◆ **Data provided**
=-=-=-=-=

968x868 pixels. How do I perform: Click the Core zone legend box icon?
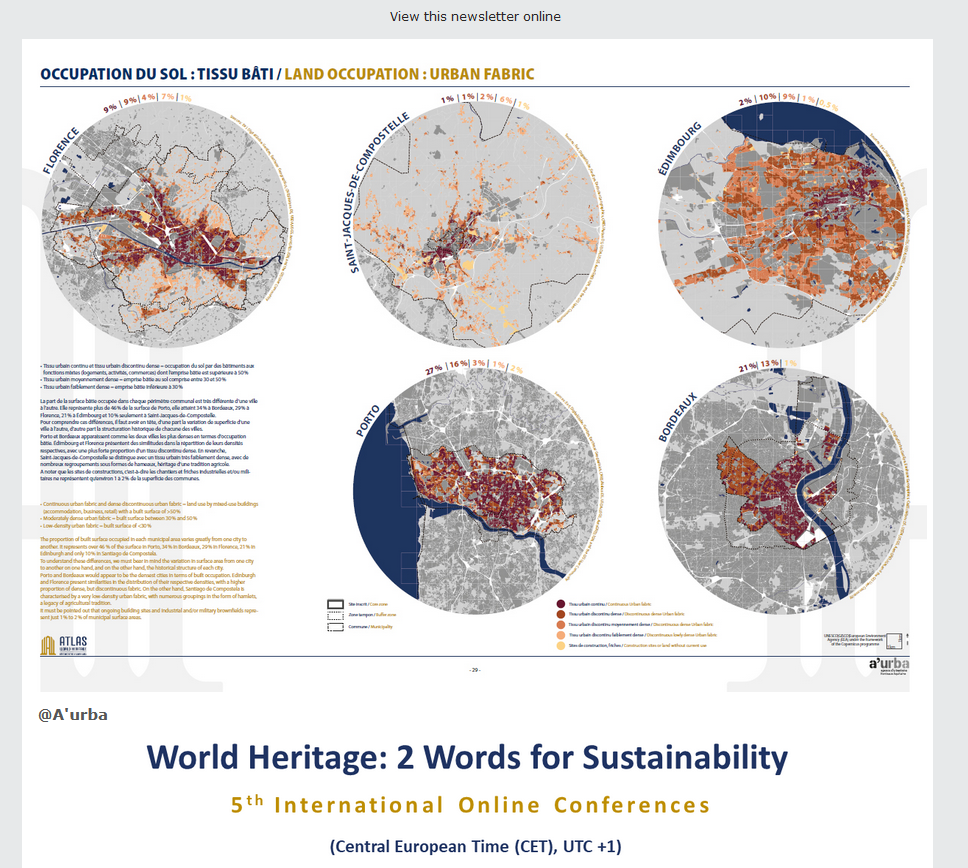335,604
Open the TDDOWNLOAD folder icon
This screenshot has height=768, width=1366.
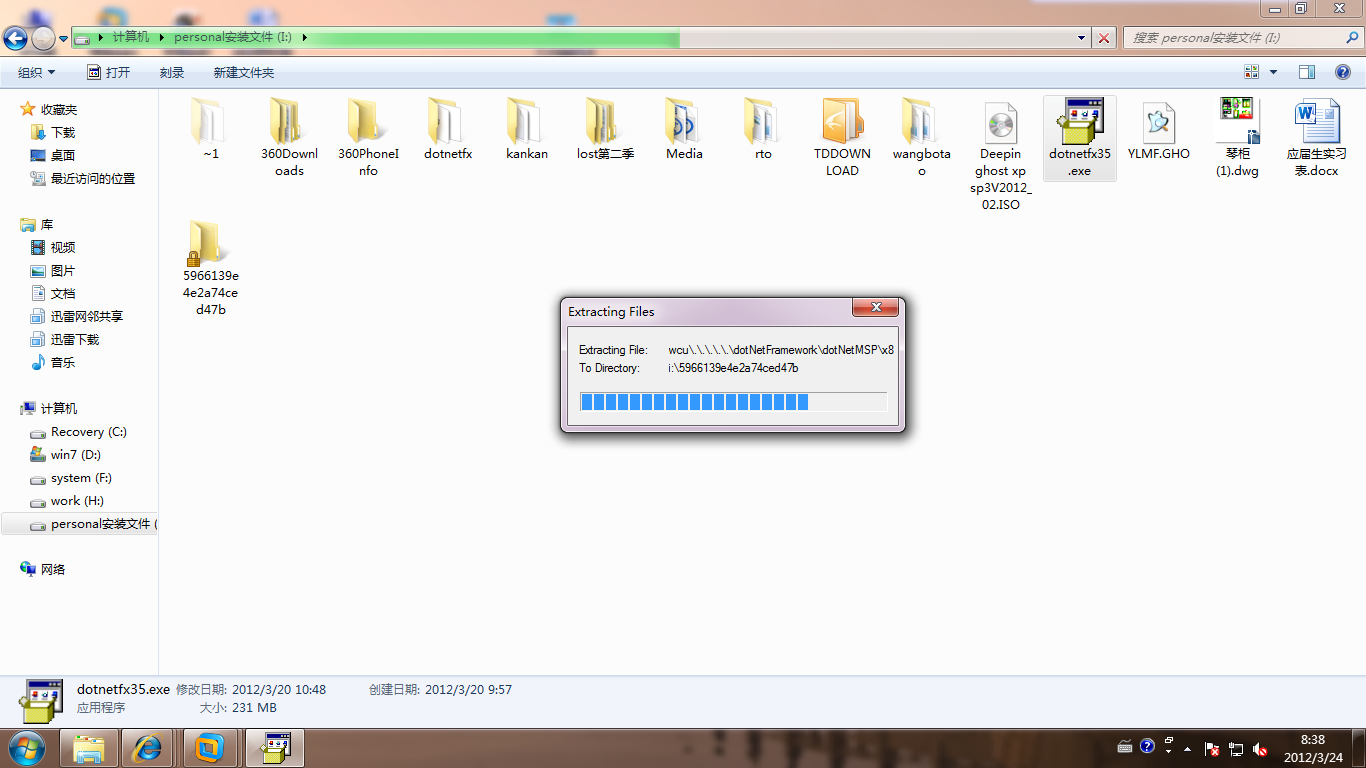(x=842, y=123)
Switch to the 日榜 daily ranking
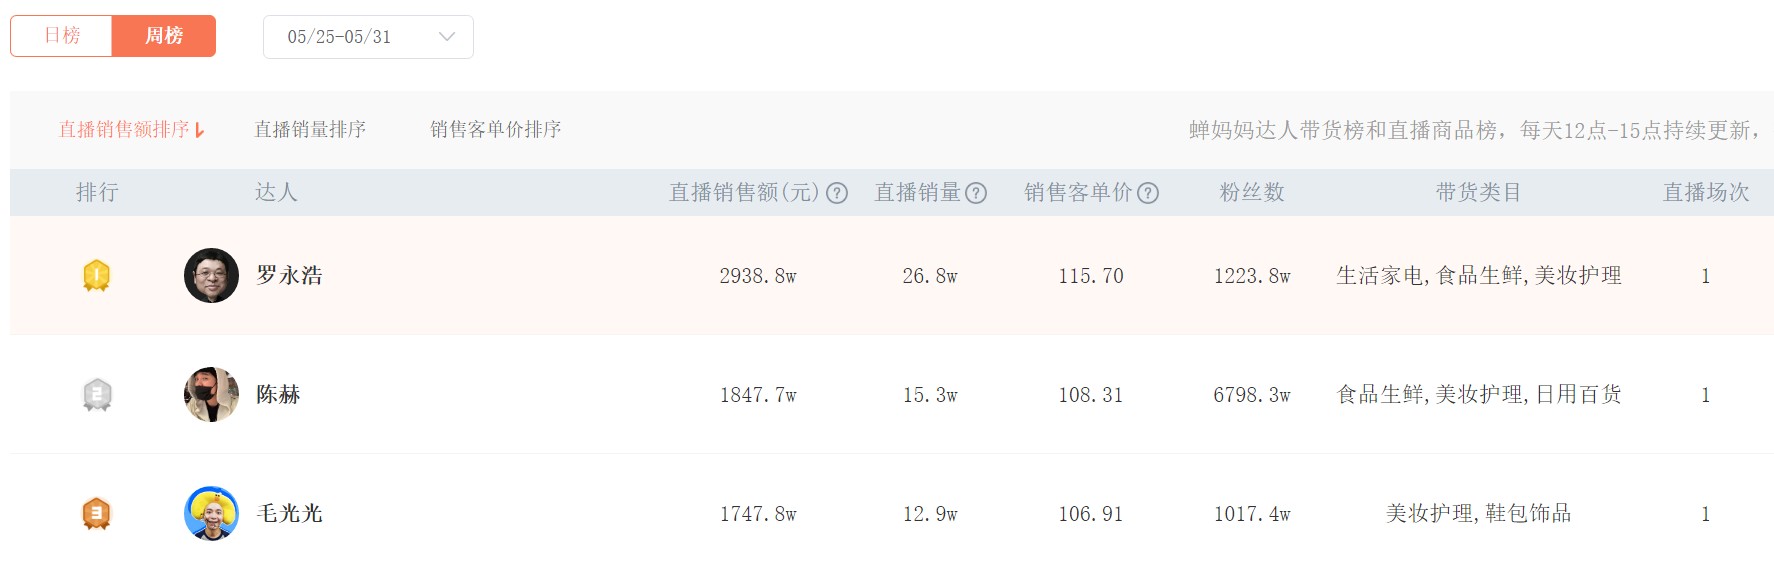The image size is (1774, 562). tap(62, 36)
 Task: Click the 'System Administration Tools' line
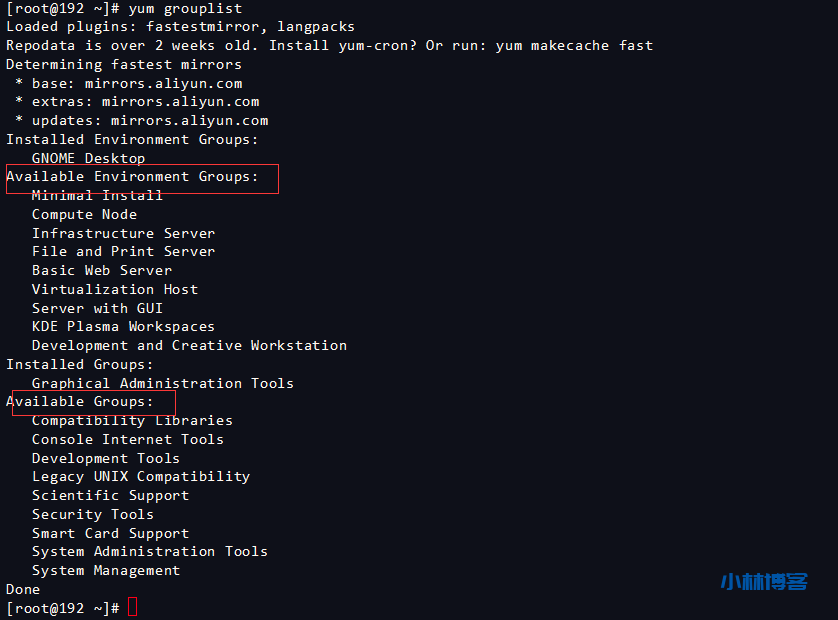[149, 552]
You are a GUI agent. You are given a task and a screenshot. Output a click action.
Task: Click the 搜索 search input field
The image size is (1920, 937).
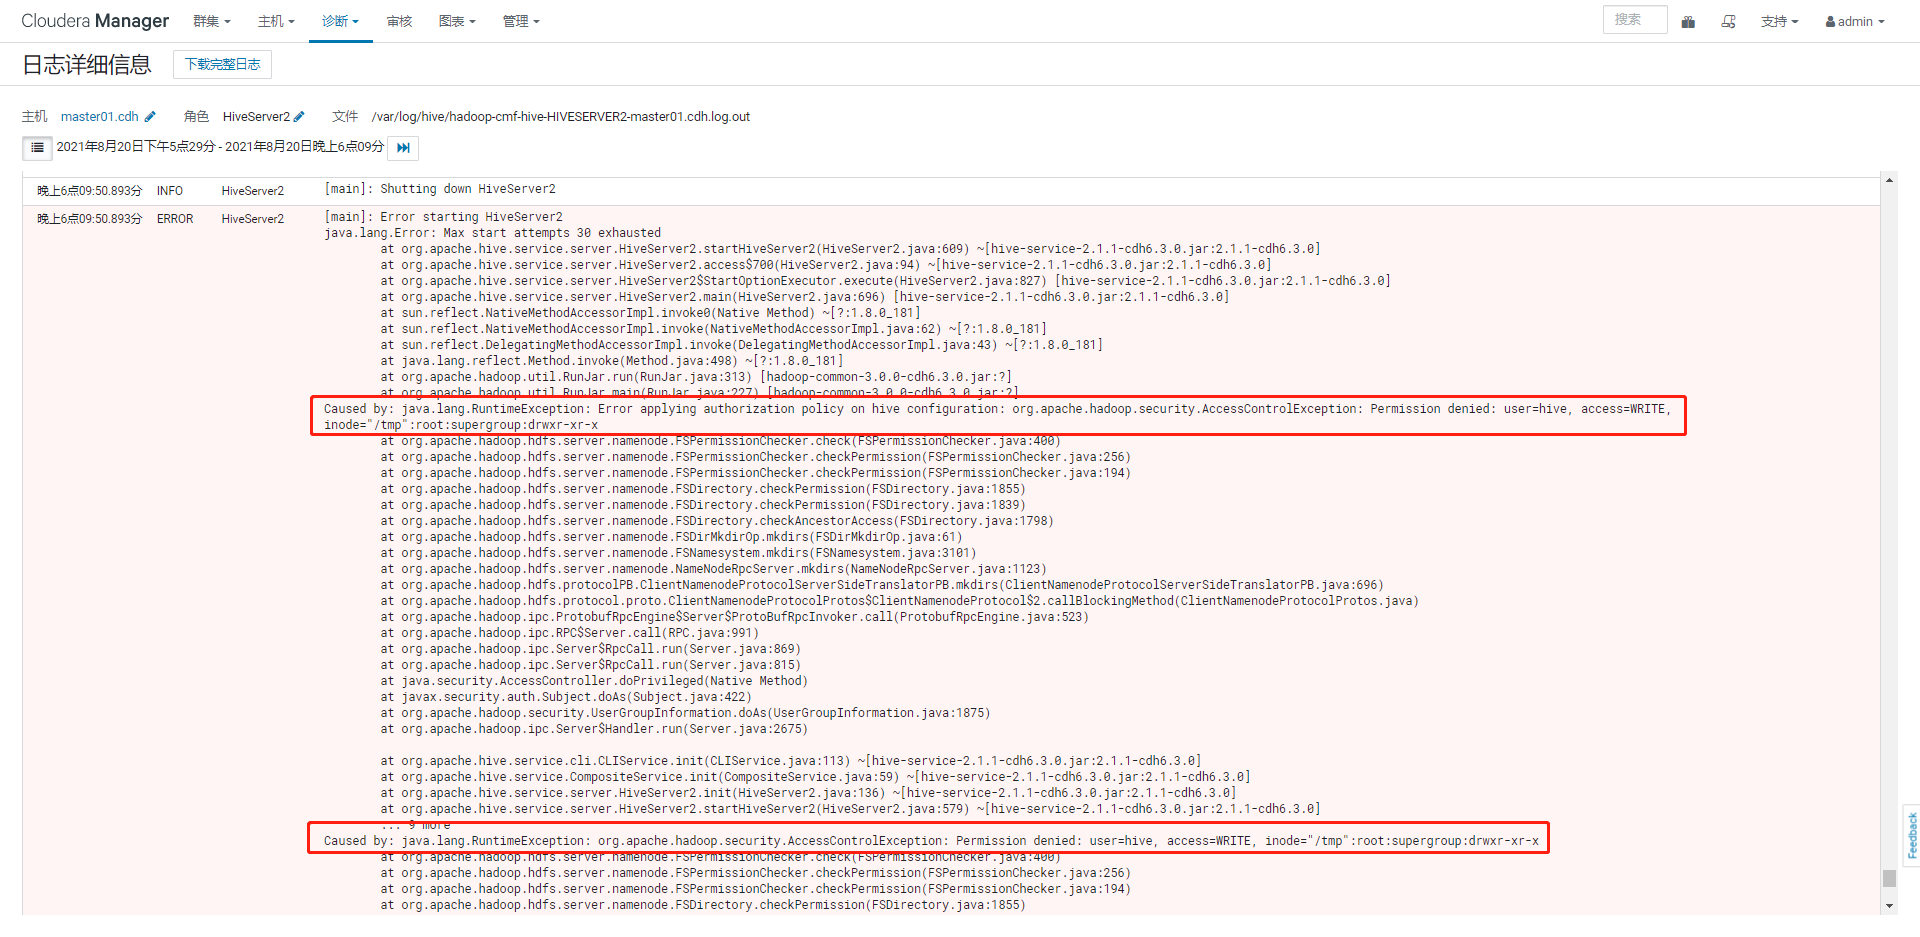pyautogui.click(x=1634, y=19)
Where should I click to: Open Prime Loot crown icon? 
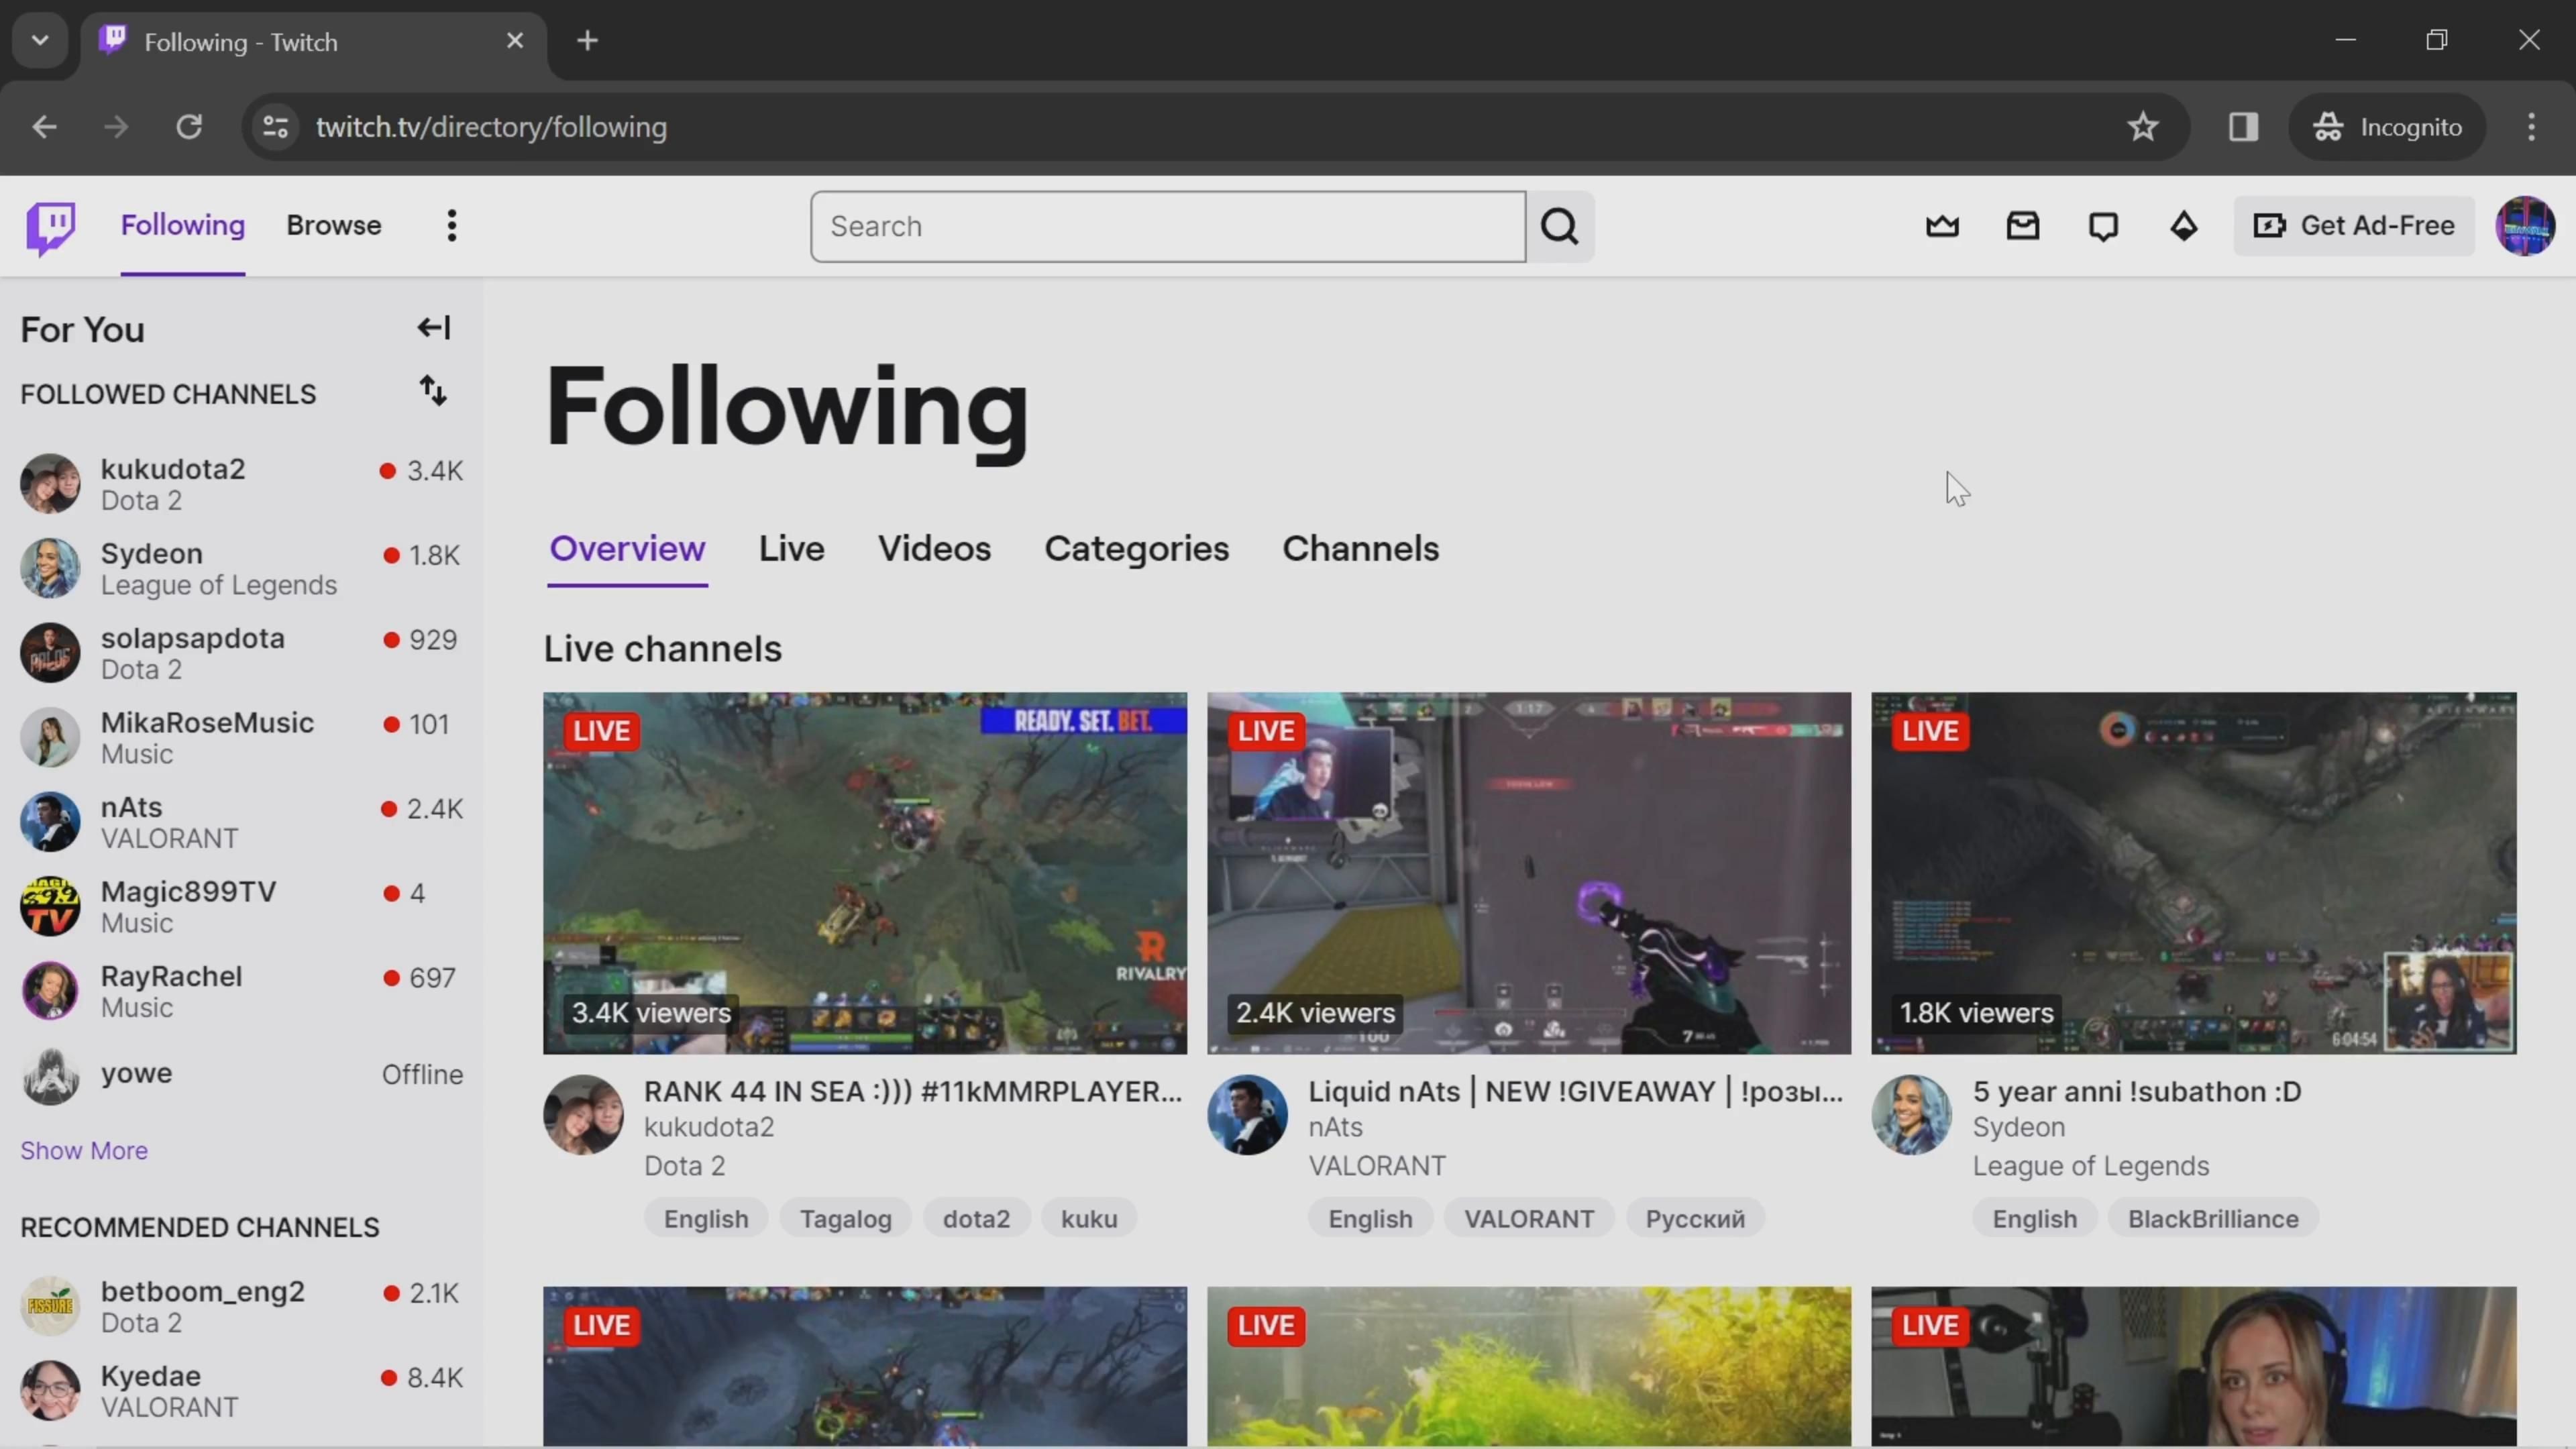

=-=-=-=-=

◆ **What you have to do**
Please repeat the lines above word for word, leaving out the pictures.

◆ **Solution**
968x868 pixels. How do I perform: Click the Core zone legend box icon?
335,604
Open the TDDOWNLOAD folder icon
This screenshot has height=768, width=1366.
(x=842, y=123)
Switch to the 日榜 daily ranking
The image size is (1774, 562). tap(62, 36)
 Task: Click the 'System Administration Tools' line
[149, 552]
You are a GUI agent. You are given a task and a screenshot. Output a click action.
Task: Click the 搜索 search input field
The image size is (1920, 937).
pyautogui.click(x=1634, y=19)
Where should I click to: Open Prime Loot crown icon? 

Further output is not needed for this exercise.